Heart Lung Circ ; 14(3): 172-7, 2005 Sep.
Artigo em Inglês | MEDLINE | ID: mdl-16352273

RESUMO

BACKGROUND: Due to perceived advantages in the use of non-ionic contrast agents for diagnostic angiography and ionic agents for percutaneous coronary intervention (PCI), patients often receive various combinations of both types of agents. AIM: To assess potential adverse effects of non-ionic and ionic contrast media when used together or separately during percutaneous coronary intervention. METHODS: We retrospectively evaluated the outcomes of 532 patients undergoing percutaneous coronary intervention in our institution. Patients were divided into two groups: those that underwent diagnostic angiography and "follow on" PCI; and those that underwent "planned" PCI. The groups were subdivided on the basis of the use of the ionic agent ioxaglate or the non-ionic agent iopromide during PCI. The frequency of allergic reactions and major adverse cardiac events (MACE) were noted.

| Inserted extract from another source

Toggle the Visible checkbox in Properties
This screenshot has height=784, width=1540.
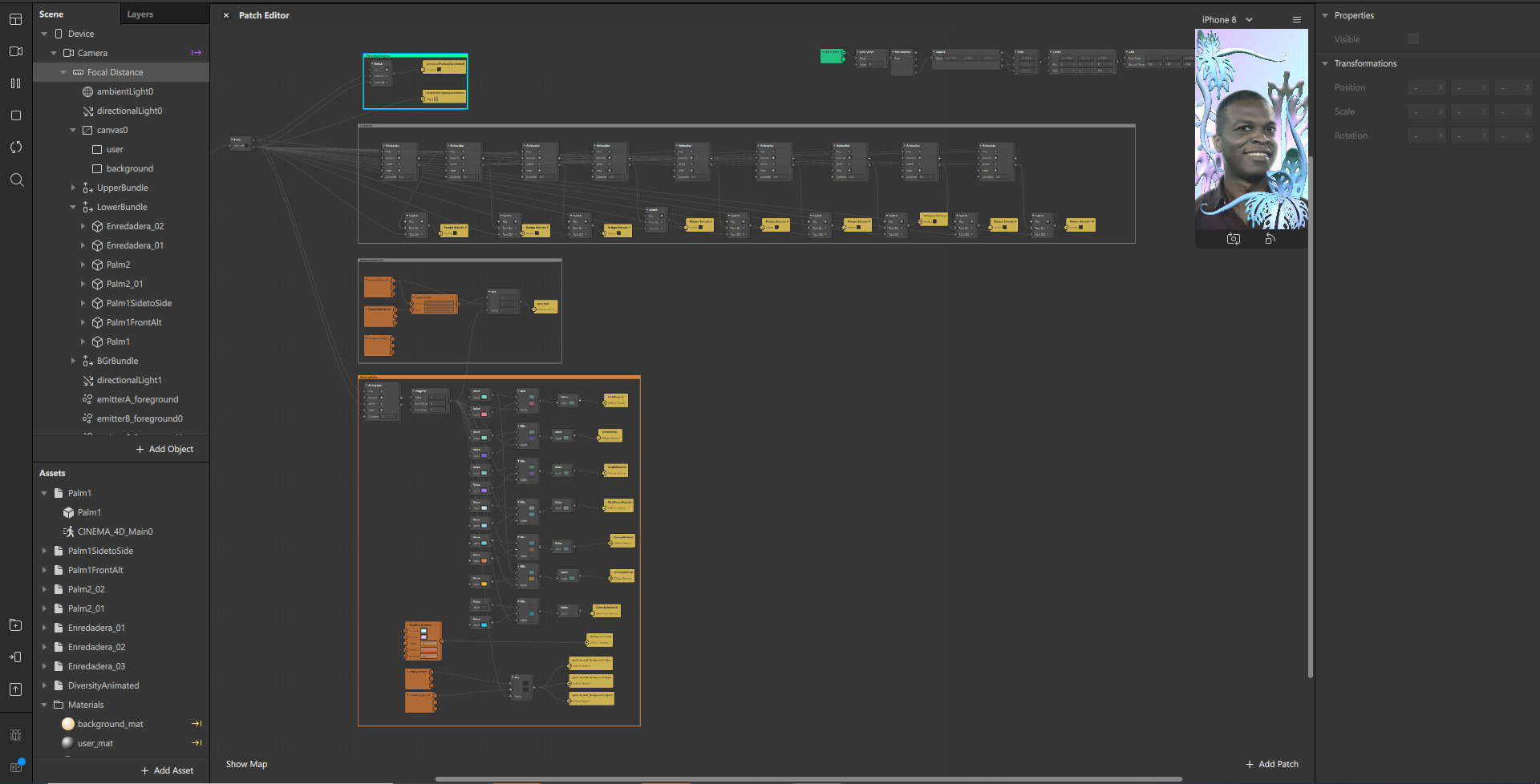point(1413,39)
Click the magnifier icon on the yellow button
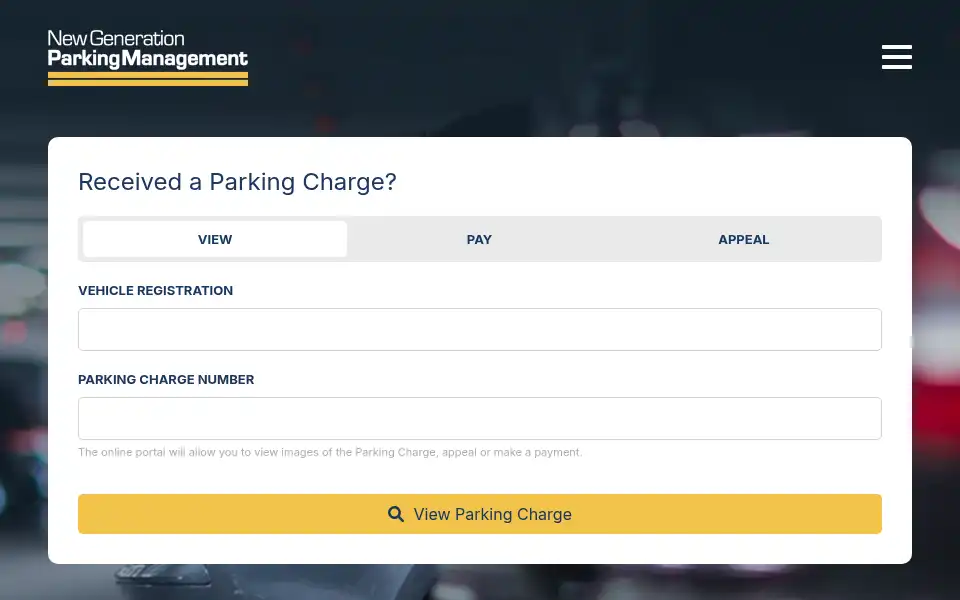 [x=396, y=514]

RESULTS: With respect to the "follow on" group, allergic reactions occurred in 9 of 150 patients (6.0%) who received the combination of ioxaglate and iopromide versus 1 of 93 (1.1%) who only received iopromide (p=0.094). There was no difference with respect to MACE [6 (4.0%) ioxaglate and iopromide versus 4 (4.3%) iopromide alone, p=1.00]. In the "planned" group, 7 of 165 patients (4.2%) receiving ioxaglate had an allergic reaction as opposed 0.0% (0 of 124 patients) in the iopromide group (p=0.021). All contrast reactions were mild. The incidence of a MACE was similar in both groups [1 (0.6%) ioxaglate versus 2 (1.6%) iopromide, p=0.579]. The incidence of allergic reactions was similar if ioxaglate was used alone or in combination with iopromide (p=0.478). CONCLUSIONS: Whilst combining ionic and non-ionic contrast agents in the same procedure was not associated with any more adverse reactions than using an ionic contrast agent alone, the ionic contrast agent ioxaglate was associated with the majority of allergic reactions. With respect to choice of contrast agent, using the non-ionic agent iopromide alone for coronary intervention is associated with the lowest risk of an adverse event.


Assuntos
Angioplastia Coronária com Balão , Meios de Contraste/efeitos adversos , Angiografia Coronária/métodos , Hipersensibilidade a Drogas/etiologia , Iohexol/análogos & derivados , Ácido Ioxáglico/efeitos adversos , Isquemia Miocárdica/diagnóstico por imagem , Angiografia Coronária/efeitos adversos , Hipersensibilidade a Drogas/epidemiologia , Feminino , Seguimentos , Humanos , Incidência , Iohexol/efeitos adversos , Masculino , Pessoa de Meia-Idade , Isquemia Miocárdica/terapia , Estudos Retrospectivos
SELEÇÃO DE REFERÊNCIAS
DETALHE DA PESQUISA
...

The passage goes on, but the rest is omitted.